En las actuales circunstancias, con Palestina convertida en una
masacre por parte del Ejército hebreo y un Bin Laden todavía libre,
la primera tentación era pensar en una nueva atrocidad cometida por
los radicales islámicos.
Minutos después, las Bolsas de varios puntos del planeta se
desplomaban ante la fugaz perspectiva de una oleada de terror
cuando ya la economía mundial empezaba a recuperar el ánimo y la
esperanza tras varios meses de depresión.
No será fácil desprenderse de ese temor, pánico en ocasiones,
que el 11-S ha dejado como secuela. Lo vimos en Queens, cuando un
avión se estrelló pocos días después de los atentados sobre ese
barrio neoyorquino, en Milán, con otro accidente aéreo funesto, en
los sobres con ántrax... cualquier suceso nos remitía a la sombra
del terrorismo islámico y a la huella del multimillonario
saudí.

DATOS ALMACENADOS:

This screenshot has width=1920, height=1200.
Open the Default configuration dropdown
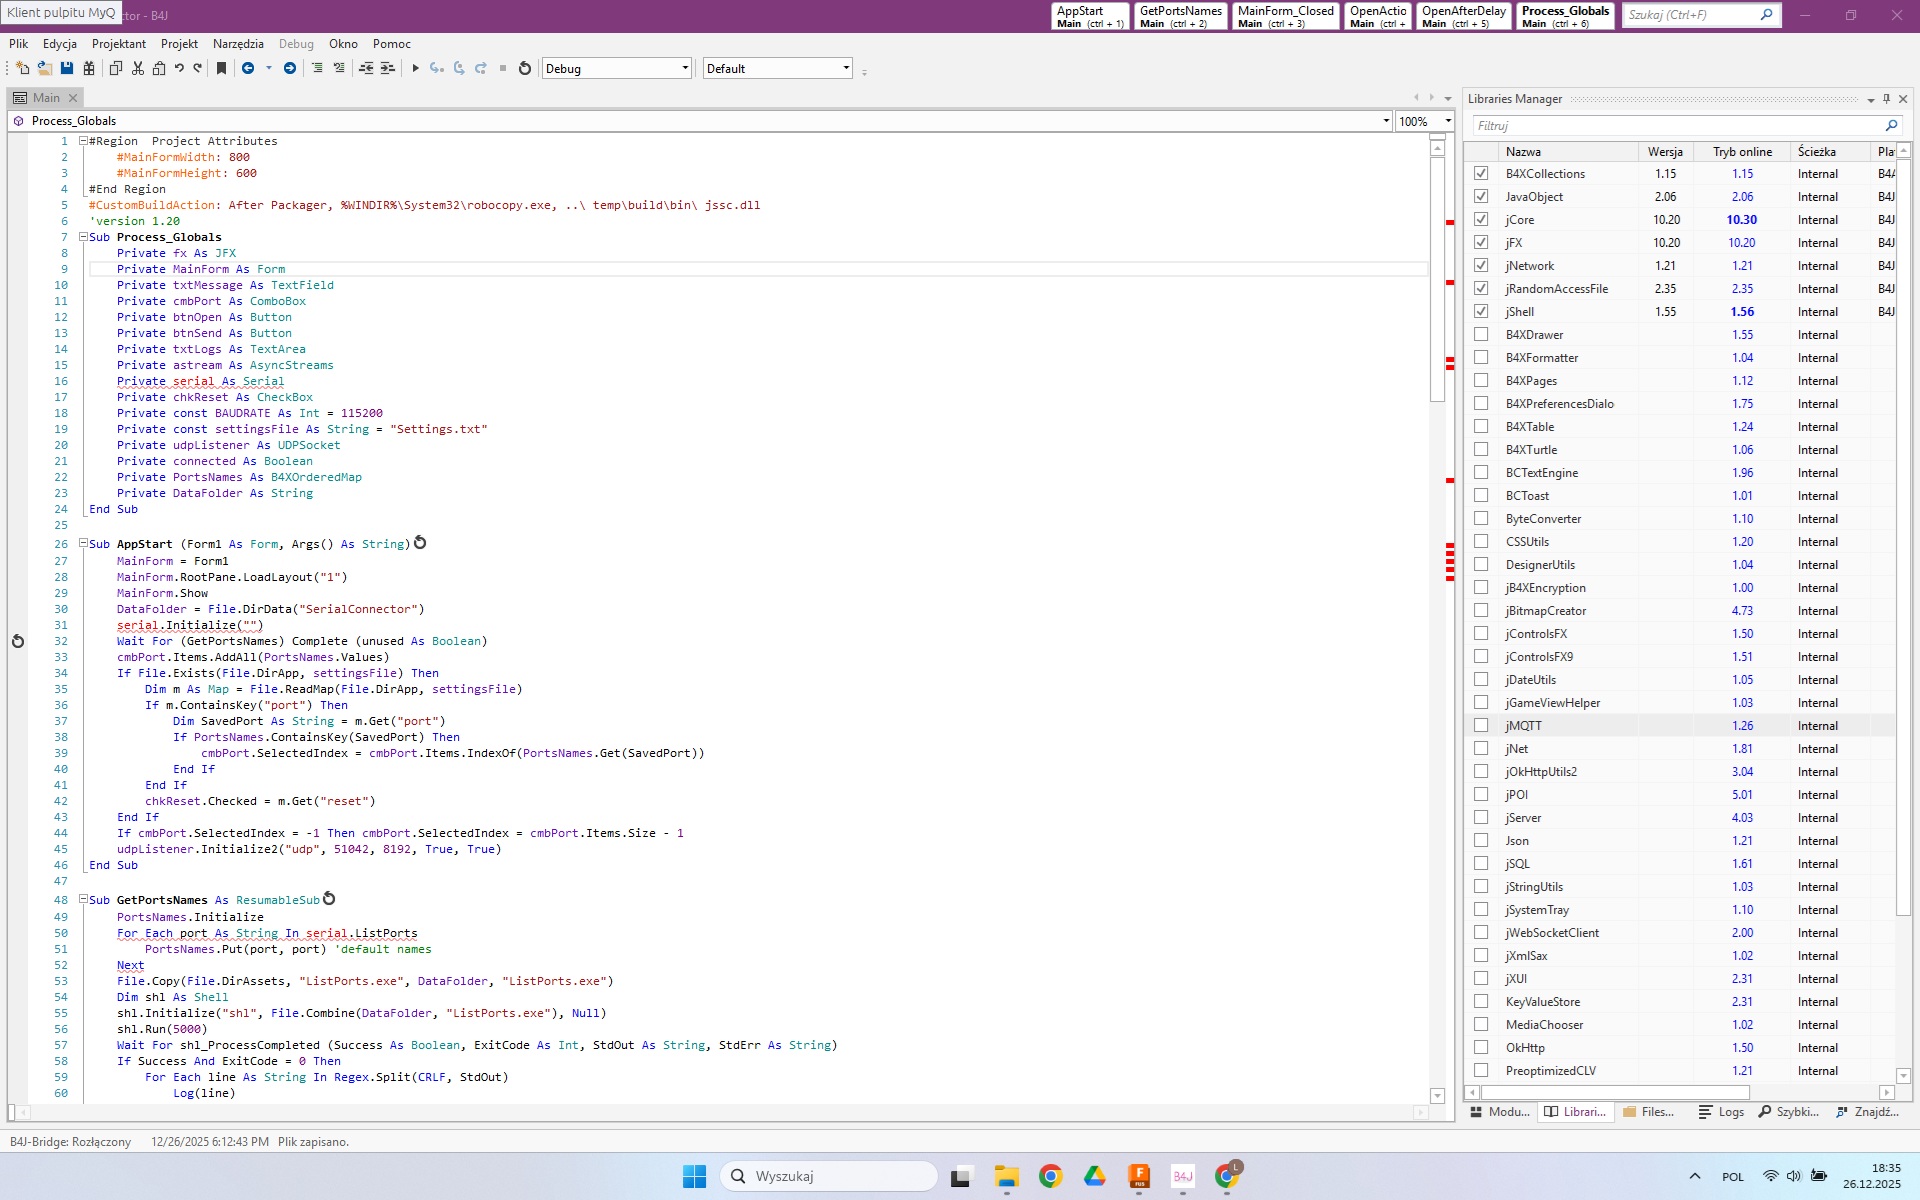(846, 68)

TAREAS POR HACER:
1. En el fragmento sobre el temor tras el 11-S, ¿en qué barrio neoyorquino se estrelló un avión pocos días después de los atentados?
2. Sigue escribiendo el fragmento sobre el miedo al terrorismo tras el 11-S a partir de su última oración.

RESPUESTAS:
1. En Queens.

2.
Hoy las cosas han cambiado en cierta forma. Estados Unidos
encabeza una guerra sin cuartel contra el terrorismo que, de
momento, no ha dado todos los frutos esperados. A pesar de su
fabulosa maquinaria bélica, de sus impecables sistemas de
inteligencia y del despliegue económico puesto a disposición de la
lucha contra «el eje del mal», el principal sospechoso de los
atentados sigue vivo, en paradero desconocido y con un ejército de
colaboradores a sus espaldas. Mientras siga así, cualquier suceso
volverá a despertar a los fantasmas del 11-S.